Shannon M. Johnson (November 18, 1983 – April 20, 2012) was an American convicted murderer and rapist who was executed for the 2006 murder of 25-year-old Cameron Hamlin in Wilmington, Delaware. Johnson refused to appeal the verdict, and was executed by lethal injection at the James T. Vaughn Correctional Center on April 20, 2012. Delaware's capital punishment statute was declared unconstitutional on August 2, 2016. The state formally abolished capital punishment in 2024, making Johnson the last person to be executed by the state of Delaware.

==Prior criminal history==
Johnson's criminal record consisted of 57 arrests on 145 misdemeanor charges and 33 felony offenses since 2001. On December 19, 2002, Johnson raped a pregnant 18-year-old woman. He pleaded guilty to fourth degree rape for that crime. This prior violent felony conviction made Hamlin's murder a capital offense. Johnson was also suspected of shooting his stepfather.

==Crimes==
On September 24, 2006, Johnson went to the home of his ex-girlfriend, Lakeisha Truitt, in Wilmington, Delaware. The relationship between the two had ended due to Johnson abusing Truitt, but the pair had a son together. Johnson had hoped to reconcile with Truitt and had gone to see her, but instead he came across Truitt and 25-year-old Cameron Hamlin, who was Truitt's new boyfriend and had been staying at Truitt's home. He spotted Hamlin and Truitt sitting in front of her home in a car. Johnson pulled out a gun and began firing into the car, fatally wounding Hamlin. He then fled the scene. Truitt was not injured in the shooting and ran to her grandmother's house where she called the police. Due to concern for her safety, she was advised not to return home until Johnson was caught.
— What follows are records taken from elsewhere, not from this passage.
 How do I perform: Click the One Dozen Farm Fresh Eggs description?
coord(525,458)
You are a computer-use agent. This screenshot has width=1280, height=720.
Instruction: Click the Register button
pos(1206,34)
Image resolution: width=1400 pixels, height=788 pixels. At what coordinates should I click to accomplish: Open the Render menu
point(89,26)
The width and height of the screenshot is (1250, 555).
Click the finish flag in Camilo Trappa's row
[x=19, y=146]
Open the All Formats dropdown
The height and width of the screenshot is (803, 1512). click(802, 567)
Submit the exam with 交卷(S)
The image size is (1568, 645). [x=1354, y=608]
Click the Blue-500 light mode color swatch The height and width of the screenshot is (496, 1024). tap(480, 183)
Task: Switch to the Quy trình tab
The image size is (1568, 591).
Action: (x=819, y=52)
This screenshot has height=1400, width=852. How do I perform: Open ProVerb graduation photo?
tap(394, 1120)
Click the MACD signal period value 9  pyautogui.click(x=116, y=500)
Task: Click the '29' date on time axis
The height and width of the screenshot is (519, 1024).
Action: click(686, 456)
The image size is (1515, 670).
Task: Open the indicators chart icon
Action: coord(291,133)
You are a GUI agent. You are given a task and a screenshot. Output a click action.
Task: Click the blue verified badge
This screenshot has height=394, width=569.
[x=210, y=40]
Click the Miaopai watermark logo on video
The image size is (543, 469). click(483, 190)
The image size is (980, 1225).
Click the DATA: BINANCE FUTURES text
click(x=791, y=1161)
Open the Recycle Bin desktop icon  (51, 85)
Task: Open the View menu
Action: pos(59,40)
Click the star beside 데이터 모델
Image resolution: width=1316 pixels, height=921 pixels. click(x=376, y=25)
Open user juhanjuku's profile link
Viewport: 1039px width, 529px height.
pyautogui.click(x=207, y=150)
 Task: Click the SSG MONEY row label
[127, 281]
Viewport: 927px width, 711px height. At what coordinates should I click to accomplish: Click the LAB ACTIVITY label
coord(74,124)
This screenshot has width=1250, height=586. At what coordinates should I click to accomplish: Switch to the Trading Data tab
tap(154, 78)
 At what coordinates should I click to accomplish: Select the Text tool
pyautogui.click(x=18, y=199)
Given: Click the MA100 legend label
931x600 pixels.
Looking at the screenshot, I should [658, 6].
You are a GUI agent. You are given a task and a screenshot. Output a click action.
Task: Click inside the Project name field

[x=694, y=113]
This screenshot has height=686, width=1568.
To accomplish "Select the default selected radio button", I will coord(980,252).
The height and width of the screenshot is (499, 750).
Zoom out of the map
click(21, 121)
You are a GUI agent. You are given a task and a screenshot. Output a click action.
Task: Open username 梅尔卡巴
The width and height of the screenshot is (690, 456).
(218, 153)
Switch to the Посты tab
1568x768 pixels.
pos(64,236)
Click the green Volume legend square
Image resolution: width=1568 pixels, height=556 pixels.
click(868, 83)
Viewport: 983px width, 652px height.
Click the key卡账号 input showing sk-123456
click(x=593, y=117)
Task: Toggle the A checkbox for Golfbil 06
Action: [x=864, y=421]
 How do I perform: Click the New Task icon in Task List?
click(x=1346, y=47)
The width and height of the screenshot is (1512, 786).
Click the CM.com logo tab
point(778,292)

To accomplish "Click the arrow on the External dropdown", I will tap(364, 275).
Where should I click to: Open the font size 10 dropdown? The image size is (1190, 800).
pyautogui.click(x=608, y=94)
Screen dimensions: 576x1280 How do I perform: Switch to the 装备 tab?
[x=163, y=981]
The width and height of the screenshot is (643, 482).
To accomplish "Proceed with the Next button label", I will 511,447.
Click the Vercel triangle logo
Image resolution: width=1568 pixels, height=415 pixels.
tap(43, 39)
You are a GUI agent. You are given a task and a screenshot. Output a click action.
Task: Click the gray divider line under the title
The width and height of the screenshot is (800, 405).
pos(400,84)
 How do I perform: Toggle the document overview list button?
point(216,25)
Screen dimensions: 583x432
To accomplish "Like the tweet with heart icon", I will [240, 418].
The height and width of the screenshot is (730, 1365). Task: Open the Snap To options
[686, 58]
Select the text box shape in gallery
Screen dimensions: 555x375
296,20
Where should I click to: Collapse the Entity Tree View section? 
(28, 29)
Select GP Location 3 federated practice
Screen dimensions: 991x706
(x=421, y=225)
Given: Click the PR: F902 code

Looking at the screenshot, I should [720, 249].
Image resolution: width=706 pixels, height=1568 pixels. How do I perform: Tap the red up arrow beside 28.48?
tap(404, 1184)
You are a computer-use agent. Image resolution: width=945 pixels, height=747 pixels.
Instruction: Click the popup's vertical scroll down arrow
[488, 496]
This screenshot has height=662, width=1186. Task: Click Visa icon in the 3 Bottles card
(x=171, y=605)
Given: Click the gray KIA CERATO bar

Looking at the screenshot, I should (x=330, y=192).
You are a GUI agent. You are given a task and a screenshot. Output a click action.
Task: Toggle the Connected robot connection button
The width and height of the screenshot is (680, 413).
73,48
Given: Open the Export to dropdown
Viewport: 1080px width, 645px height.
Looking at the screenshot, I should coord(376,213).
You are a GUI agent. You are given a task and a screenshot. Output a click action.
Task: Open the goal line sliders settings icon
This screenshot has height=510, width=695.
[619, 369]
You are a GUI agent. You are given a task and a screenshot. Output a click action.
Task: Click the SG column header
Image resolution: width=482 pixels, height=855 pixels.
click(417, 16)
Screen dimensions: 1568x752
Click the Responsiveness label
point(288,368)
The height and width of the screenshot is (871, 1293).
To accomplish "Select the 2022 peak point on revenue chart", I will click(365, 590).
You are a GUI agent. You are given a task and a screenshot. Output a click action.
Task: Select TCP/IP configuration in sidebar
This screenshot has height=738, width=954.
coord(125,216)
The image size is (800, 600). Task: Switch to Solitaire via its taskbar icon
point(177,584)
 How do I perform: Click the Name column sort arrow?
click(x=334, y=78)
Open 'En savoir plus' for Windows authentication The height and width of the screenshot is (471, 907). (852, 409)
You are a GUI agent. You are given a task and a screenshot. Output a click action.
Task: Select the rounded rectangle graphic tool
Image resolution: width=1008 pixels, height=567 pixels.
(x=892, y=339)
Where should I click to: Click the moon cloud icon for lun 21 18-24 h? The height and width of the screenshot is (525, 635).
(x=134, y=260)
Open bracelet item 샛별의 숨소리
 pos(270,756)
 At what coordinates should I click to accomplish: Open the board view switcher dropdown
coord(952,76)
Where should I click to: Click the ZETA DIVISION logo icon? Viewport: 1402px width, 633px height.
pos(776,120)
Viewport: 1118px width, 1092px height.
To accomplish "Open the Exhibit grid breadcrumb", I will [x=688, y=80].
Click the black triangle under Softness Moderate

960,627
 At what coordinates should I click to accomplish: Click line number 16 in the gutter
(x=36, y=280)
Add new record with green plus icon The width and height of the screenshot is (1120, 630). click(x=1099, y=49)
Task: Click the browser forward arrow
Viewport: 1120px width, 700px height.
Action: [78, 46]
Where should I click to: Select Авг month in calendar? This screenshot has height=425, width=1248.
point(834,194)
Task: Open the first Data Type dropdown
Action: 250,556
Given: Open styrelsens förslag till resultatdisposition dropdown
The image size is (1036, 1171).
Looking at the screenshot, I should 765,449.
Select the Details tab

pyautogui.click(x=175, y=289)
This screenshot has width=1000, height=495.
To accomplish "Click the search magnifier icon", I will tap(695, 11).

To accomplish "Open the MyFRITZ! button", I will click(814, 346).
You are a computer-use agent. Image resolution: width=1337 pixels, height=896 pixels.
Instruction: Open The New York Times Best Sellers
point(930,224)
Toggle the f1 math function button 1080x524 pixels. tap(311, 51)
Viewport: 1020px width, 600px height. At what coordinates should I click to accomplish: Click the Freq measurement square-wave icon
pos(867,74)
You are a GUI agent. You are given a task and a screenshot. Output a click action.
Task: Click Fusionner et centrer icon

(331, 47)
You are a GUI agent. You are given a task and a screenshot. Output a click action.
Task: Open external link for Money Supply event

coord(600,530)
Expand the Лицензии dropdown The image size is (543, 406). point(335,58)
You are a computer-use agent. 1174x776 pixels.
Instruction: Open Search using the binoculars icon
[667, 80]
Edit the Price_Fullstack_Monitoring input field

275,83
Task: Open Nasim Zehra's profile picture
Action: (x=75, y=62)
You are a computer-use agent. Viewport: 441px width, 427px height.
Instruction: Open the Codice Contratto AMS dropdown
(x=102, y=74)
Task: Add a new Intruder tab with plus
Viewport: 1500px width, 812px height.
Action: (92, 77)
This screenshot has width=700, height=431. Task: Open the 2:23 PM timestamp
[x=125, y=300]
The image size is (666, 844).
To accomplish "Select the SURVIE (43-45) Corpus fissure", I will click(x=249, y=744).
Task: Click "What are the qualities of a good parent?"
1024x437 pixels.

However, on November 10, 2006, she decided to return home and retrieve some clothes for her son. Johnson had evaded detection, but had been stalking Truitt. As Truitt sat in her car, he ran towards her and fired at her with a gun. He managed to hit Truitt, but stopped and fled when his gun jammed. Truitt was injured in the shooting but survived.

==Trial==
Johnson was captured and arrested by Wilmington Police on November 15, 2006. He was convicted of first degree murder in New Castle County Superior Court on March 27, 2008, and sentenced to death. Prosecutors also accused Johnson of trying to hire an inmate who was going to be released to kill Truitt and prevent her testimony.

After the Delaware Supreme Court upheld his death sentence in 2009, Johnson said he did not want to pursue any further appeals. Johnson waived his appeals, speeding up his own execution. Federal public defenders twice sought to intervene in the case without Johnson's consent. They argued Johnson was mentally incompetent, but a state judge concluded he was not.

==Execution==
Johnson was executed by lethal injection on April 20, 2012, at the James T. Vaughn Correctional Center. His last meal was chicken lo mein, carrots, cake, wheat bread and margarine and iced tea.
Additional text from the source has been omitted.